┌─ SUPPLIED RECORDS

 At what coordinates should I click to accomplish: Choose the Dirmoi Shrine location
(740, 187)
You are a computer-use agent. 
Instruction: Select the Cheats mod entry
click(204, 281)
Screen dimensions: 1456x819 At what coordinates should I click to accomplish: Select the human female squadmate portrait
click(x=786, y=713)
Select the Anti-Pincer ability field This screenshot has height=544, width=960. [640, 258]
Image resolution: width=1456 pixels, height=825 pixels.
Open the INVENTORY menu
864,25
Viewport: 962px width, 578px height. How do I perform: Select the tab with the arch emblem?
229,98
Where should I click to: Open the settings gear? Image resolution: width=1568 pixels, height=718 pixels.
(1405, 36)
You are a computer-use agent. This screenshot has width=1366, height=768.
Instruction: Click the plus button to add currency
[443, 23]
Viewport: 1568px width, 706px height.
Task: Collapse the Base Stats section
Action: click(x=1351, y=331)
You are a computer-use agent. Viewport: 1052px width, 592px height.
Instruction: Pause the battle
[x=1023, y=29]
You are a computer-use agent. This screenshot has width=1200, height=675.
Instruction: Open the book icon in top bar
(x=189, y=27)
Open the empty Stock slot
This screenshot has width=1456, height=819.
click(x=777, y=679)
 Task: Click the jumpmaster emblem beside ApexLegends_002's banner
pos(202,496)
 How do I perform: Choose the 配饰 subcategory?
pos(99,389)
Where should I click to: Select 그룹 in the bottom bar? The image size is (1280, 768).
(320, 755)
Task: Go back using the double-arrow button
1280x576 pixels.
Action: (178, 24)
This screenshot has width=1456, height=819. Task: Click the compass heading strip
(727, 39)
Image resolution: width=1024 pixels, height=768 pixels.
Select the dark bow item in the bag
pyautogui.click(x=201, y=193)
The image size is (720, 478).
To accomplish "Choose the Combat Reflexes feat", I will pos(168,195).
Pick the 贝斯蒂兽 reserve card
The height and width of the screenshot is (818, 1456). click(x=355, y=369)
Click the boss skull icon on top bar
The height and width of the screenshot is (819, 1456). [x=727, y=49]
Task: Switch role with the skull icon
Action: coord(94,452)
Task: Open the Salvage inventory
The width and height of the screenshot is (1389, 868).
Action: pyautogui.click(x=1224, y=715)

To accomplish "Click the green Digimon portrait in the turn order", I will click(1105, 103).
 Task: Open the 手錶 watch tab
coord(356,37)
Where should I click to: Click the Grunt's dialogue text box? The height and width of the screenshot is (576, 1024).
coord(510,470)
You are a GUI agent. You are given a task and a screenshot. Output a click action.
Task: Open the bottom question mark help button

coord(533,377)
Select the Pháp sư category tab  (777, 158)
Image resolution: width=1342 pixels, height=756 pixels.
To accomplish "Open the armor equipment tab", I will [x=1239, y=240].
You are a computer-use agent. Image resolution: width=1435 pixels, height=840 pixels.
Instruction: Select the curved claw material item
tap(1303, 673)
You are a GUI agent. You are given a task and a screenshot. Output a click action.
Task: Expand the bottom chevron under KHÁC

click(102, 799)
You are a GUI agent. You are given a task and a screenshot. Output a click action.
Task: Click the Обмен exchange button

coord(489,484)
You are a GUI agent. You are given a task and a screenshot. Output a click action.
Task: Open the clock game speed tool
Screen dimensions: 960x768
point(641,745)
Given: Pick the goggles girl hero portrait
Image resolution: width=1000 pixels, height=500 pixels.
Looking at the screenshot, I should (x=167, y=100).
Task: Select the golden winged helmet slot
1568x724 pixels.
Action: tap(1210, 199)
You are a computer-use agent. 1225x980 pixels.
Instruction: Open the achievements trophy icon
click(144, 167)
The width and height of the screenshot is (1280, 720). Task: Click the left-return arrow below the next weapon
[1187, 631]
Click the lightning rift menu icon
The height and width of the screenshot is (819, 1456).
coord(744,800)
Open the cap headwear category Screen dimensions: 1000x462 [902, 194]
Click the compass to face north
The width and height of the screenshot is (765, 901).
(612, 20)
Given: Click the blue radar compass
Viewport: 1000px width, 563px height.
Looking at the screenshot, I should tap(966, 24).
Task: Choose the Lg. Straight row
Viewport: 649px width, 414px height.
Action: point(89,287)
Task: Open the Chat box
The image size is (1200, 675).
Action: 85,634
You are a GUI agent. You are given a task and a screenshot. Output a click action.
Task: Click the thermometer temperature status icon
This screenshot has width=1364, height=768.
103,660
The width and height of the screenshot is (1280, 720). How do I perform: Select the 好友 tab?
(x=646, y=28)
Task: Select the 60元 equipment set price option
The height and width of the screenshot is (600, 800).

└─

How many lines in the records above contain the word "dimensions"? Give only the number.

3